> _Provided data_
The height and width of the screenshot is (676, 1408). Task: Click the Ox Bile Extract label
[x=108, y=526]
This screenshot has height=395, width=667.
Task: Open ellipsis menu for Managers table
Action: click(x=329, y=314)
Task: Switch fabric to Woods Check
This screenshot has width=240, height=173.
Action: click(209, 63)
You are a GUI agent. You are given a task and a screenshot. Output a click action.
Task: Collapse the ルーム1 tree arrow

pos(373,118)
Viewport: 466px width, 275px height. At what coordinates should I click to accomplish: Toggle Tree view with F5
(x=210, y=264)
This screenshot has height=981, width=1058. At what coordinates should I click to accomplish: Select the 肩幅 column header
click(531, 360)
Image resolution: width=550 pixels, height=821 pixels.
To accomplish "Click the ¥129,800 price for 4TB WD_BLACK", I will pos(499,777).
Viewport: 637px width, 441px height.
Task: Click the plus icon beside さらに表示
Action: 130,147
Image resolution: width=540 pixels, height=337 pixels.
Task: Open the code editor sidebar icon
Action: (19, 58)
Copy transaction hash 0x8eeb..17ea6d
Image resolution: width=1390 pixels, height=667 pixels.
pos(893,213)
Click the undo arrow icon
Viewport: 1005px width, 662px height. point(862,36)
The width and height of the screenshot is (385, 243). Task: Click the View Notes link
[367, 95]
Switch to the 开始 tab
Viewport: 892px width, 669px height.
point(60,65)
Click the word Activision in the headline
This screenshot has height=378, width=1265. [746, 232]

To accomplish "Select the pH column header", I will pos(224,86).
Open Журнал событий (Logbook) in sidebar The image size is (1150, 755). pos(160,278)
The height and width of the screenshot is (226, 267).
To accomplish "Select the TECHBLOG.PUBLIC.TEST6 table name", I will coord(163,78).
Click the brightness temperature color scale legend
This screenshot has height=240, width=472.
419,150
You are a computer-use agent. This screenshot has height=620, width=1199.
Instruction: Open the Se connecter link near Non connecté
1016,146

> _Assignment_
Filter the entries and copy each line with "Switch".

> _Exercise answer_
Task: Switch fabric to Woods Check
Switch to the 开始 tab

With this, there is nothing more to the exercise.